%%

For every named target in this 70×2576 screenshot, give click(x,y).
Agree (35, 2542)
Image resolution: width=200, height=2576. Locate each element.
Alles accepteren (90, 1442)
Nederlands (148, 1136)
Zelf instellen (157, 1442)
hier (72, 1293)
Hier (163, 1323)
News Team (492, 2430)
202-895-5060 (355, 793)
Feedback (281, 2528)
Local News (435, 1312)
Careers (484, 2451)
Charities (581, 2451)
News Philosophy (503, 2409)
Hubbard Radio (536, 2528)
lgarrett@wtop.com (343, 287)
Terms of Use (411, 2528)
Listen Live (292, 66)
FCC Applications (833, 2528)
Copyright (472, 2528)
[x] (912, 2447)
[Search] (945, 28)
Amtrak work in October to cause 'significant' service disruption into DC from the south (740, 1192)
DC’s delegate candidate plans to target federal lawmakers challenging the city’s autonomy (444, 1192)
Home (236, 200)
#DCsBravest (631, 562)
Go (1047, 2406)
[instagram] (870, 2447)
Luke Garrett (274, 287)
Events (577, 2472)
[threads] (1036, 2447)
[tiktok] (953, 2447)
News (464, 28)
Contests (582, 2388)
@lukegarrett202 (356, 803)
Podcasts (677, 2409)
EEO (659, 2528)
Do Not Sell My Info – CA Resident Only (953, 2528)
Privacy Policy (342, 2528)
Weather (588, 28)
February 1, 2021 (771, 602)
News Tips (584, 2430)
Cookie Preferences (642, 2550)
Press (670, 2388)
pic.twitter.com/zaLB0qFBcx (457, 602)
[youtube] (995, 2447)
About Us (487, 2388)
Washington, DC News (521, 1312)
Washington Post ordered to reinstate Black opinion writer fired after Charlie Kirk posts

%%

● **Directions for this task**
Give an exact reproduction of the lines from the one with "About Us (487, 2388)" to the final line of the entries, including both.

● **Exercise solution**
About Us (487, 2388)
Washington, DC News (521, 1312)
Washington Post ordered to reinstate Black opinion writer fired after Charlie Kirk posts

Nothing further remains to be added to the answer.